The pareconist internationalist says that we ought to receive for our labors remuneration in tune with how hard we have worked, how long we have worked, and how great a sacrifice we have made in our work. We shouldn’t get more because we use more productive tools, have more skills, or have greater inborn talent, much less property. We should get more only by virtue of how much effort we have expended or how much sacrifice we have endured in our useful work.

how should decisions at workplaces be made?

“Votes could be majority rule, three-quarters, two-thirds, consensus, etc. and would be taken at different levels and with… voting rules depending on the particular implications of the decisions in question. … Different decisions would employ different voting and tallying methods. There would be no a priori correct, detailed option, but there would be a right norm to implement: decision-making input in proportion as one is affected by decisions. […]

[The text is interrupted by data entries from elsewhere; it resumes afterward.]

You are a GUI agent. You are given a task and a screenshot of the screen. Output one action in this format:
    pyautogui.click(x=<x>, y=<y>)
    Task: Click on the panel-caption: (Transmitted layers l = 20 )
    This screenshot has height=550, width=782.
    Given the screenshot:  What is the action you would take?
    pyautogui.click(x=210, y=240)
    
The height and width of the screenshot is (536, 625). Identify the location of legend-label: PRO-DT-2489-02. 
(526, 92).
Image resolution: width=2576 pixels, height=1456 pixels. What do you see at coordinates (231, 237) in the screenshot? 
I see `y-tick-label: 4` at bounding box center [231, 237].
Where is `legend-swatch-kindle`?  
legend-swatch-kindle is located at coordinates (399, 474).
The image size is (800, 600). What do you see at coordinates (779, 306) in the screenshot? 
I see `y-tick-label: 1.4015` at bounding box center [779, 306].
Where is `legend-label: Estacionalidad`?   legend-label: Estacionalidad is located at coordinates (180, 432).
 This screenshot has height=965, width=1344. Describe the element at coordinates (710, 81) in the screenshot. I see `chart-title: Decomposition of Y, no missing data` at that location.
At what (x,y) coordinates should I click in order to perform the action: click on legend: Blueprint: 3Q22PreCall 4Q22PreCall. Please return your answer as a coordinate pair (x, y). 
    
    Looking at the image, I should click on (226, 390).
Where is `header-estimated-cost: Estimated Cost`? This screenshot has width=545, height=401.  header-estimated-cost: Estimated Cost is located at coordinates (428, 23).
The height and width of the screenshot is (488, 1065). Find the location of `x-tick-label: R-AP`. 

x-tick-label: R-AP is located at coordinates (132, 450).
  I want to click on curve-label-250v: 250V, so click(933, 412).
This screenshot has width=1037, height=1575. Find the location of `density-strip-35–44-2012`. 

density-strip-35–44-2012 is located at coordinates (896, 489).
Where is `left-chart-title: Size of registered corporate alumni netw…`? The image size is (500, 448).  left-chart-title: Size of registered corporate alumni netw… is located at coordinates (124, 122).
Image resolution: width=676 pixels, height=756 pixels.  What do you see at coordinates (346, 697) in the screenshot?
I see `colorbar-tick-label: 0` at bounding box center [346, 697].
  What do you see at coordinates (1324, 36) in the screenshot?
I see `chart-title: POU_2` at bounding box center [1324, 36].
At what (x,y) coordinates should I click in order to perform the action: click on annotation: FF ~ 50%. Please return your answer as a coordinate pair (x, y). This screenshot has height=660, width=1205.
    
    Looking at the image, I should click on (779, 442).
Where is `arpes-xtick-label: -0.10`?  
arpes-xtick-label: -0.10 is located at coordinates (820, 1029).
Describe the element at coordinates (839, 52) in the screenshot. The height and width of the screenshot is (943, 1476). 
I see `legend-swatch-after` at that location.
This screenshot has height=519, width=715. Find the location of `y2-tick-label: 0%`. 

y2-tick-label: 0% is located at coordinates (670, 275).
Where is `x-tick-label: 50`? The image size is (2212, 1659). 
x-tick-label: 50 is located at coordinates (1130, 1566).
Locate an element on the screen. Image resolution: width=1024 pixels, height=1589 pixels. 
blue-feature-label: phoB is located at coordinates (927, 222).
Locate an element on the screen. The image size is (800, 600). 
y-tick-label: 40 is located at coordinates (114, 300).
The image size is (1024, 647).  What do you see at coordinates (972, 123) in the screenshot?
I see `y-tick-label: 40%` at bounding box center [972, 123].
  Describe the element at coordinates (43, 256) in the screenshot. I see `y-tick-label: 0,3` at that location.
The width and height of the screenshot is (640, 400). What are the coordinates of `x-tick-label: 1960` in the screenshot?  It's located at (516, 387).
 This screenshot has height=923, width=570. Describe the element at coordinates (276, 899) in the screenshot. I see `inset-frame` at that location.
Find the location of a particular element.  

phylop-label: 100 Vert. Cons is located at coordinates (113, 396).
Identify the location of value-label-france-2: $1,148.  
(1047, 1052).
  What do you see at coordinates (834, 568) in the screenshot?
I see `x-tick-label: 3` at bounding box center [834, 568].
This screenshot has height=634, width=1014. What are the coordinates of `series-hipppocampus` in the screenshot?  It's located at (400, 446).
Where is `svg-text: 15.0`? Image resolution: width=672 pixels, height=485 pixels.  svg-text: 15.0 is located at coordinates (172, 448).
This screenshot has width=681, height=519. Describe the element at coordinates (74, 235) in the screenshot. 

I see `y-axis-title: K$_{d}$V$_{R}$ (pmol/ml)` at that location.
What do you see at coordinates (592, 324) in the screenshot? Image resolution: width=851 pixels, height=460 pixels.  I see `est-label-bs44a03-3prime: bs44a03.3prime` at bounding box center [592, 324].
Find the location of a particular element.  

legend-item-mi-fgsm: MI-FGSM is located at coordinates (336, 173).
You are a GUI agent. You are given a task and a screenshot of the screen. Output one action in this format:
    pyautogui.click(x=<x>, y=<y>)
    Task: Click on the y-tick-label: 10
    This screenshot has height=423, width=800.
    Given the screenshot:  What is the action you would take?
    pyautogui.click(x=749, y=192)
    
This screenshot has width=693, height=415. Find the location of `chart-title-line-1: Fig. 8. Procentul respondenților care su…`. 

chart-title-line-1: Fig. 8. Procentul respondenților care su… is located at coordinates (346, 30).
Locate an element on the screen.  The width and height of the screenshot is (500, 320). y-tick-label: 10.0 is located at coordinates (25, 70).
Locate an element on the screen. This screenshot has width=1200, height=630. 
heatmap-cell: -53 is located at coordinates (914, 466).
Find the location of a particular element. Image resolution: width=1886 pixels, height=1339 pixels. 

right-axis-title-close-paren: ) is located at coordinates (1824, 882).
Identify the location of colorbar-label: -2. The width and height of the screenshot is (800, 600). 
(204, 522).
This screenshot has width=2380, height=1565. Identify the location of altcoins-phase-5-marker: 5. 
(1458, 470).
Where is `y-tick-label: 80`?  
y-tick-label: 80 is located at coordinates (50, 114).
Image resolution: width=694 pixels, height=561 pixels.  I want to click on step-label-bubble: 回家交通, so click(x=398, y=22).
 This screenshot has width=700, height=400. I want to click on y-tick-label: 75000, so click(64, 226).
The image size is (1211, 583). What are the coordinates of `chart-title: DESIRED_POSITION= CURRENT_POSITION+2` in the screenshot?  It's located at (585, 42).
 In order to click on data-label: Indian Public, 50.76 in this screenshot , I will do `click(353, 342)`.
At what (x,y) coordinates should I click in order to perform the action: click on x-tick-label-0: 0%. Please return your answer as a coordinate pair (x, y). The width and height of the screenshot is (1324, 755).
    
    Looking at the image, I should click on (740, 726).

Every person participating in creating new products is a worker, and each worker has a balanced job complex, meaning the combination of tasks and responsibilities each worker has would accord them the same empowerment and quality of life benefits as the combination every other worker has. Unlike the current system, we would not have a division between those who overwhelmingly monopolize empowering, fulfilling, and engaging tasks and those who are overwhelmingly saddled with rote, obedient, and dangerous jobs. For reasons of equity and especially to create the conditions of democratic participation and self-management, balanced job complexes would ensure that when we each participate in our workplace and industry decision-making, we have  been comparably prepared by our work with confidence, skills, and knowledge to do so. The contrary situation now is that some people have great confidence, decision-making skills, and relevant knowledge obtained through their daily work, while other people are only tired, de-skilled, and lacking relevant knowledge as a result of theirs. Balanced job complexes do away with this division. They complete the task of removing class divisions that is  begun by eliminating private ownership of capital.